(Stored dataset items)
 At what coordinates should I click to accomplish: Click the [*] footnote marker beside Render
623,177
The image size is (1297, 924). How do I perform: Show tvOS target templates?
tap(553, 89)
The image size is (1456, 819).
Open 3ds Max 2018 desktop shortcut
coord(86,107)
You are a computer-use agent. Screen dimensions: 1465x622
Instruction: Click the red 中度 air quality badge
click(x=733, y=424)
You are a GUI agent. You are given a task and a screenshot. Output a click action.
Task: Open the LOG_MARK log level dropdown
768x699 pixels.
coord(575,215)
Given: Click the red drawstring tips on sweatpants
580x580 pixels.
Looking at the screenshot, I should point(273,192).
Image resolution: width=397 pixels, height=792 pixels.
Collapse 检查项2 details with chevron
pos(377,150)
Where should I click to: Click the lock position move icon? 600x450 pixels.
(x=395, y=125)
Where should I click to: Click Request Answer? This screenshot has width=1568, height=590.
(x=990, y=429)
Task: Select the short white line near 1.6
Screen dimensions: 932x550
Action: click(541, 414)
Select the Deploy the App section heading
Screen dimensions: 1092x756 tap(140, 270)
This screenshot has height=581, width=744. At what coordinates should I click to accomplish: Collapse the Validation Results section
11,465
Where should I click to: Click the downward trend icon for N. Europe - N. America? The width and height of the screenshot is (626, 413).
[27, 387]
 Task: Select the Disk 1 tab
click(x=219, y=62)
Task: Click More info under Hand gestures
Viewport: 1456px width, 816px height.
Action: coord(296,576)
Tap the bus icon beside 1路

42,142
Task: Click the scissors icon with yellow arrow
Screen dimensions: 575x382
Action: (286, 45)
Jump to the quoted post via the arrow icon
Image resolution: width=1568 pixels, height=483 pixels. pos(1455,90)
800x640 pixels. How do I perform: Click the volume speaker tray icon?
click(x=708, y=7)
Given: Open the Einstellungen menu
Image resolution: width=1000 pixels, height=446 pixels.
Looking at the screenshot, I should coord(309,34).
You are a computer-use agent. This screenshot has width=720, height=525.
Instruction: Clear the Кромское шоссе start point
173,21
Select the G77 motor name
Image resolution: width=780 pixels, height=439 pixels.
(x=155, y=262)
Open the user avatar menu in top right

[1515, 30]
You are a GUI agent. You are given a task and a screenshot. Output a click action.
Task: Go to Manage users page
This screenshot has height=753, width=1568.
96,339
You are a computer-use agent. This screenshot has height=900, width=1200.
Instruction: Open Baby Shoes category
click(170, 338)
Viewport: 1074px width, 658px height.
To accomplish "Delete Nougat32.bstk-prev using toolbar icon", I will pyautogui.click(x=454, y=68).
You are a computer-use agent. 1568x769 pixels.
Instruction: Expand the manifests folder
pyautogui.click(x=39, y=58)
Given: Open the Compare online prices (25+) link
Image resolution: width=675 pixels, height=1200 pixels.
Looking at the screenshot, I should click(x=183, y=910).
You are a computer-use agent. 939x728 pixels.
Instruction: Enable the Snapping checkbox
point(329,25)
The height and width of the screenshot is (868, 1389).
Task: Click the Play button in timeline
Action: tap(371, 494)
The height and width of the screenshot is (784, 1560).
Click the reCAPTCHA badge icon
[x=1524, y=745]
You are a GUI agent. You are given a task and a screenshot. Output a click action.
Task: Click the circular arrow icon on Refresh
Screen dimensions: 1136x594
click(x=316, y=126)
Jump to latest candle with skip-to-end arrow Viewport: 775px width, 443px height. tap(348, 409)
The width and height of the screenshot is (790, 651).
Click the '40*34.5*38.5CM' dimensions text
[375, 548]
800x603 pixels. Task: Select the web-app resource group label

→ Your goal
The whole of the data is to be copied out word for word.

→ Solved exercise
 At what coordinates should I click to accomplish: Click the [*] footnote marker beside Render
623,177
The image size is (1297, 924). How do I perform: Show tvOS target templates?
tap(553, 89)
The image size is (1456, 819).
Open 3ds Max 2018 desktop shortcut
coord(86,107)
You are a computer-use agent. Screen dimensions: 1465x622
Instruction: Click the red 中度 air quality badge
click(x=733, y=424)
You are a GUI agent. You are given a task and a screenshot. Output a click action.
Task: Open the LOG_MARK log level dropdown
768x699 pixels.
coord(575,215)
Given: Click the red drawstring tips on sweatpants
580x580 pixels.
Looking at the screenshot, I should point(273,192).
Image resolution: width=397 pixels, height=792 pixels.
Collapse 检查项2 details with chevron
pos(377,150)
Where should I click to: Click the lock position move icon? 600x450 pixels.
(x=395, y=125)
Where should I click to: Click Request Answer? This screenshot has width=1568, height=590.
(x=990, y=429)
Task: Select the short white line near 1.6
Screen dimensions: 932x550
Action: click(541, 414)
Select the Deploy the App section heading
Screen dimensions: 1092x756 tap(140, 270)
This screenshot has height=581, width=744. At what coordinates should I click to accomplish: Collapse the Validation Results section
11,465
Where should I click to: Click the downward trend icon for N. Europe - N. America? The width and height of the screenshot is (626, 413).
[27, 387]
 Task: Select the Disk 1 tab
click(x=219, y=62)
Task: Click More info under Hand gestures
Viewport: 1456px width, 816px height.
Action: coord(296,576)
Tap the bus icon beside 1路

42,142
Task: Click the scissors icon with yellow arrow
Screen dimensions: 575x382
Action: (286, 45)
Jump to the quoted post via the arrow icon
Image resolution: width=1568 pixels, height=483 pixels. pos(1455,90)
800x640 pixels. How do I perform: Click the volume speaker tray icon?
click(x=708, y=7)
Given: Open the Einstellungen menu
Image resolution: width=1000 pixels, height=446 pixels.
Looking at the screenshot, I should coord(309,34).
You are a computer-use agent. This screenshot has width=720, height=525.
Instruction: Clear the Кромское шоссе start point
173,21
Select the G77 motor name
Image resolution: width=780 pixels, height=439 pixels.
(x=155, y=262)
Open the user avatar menu in top right

[1515, 30]
You are a GUI agent. You are given a task and a screenshot. Output a click action.
Task: Go to Manage users page
This screenshot has height=753, width=1568.
96,339
You are a computer-use agent. This screenshot has height=900, width=1200.
Instruction: Open Baby Shoes category
click(170, 338)
Viewport: 1074px width, 658px height.
To accomplish "Delete Nougat32.bstk-prev using toolbar icon", I will pyautogui.click(x=454, y=68).
You are a computer-use agent. 1568x769 pixels.
Instruction: Expand the manifests folder
pyautogui.click(x=39, y=58)
Given: Open the Compare online prices (25+) link
Image resolution: width=675 pixels, height=1200 pixels.
Looking at the screenshot, I should click(x=183, y=910).
You are a computer-use agent. 939x728 pixels.
Instruction: Enable the Snapping checkbox
point(329,25)
The height and width of the screenshot is (868, 1389).
Task: Click the Play button in timeline
Action: tap(371, 494)
The height and width of the screenshot is (784, 1560).
Click the reCAPTCHA badge icon
[x=1524, y=745]
You are a GUI agent. You are given a task and a screenshot. Output a click action.
Task: Click the circular arrow icon on Refresh
Screen dimensions: 1136x594
click(x=316, y=126)
Jump to latest candle with skip-to-end arrow Viewport: 775px width, 443px height. tap(348, 409)
The width and height of the screenshot is (790, 651).
Click the '40*34.5*38.5CM' dimensions text
[375, 548]
800x603 pixels. Task: Select the web-app resource group label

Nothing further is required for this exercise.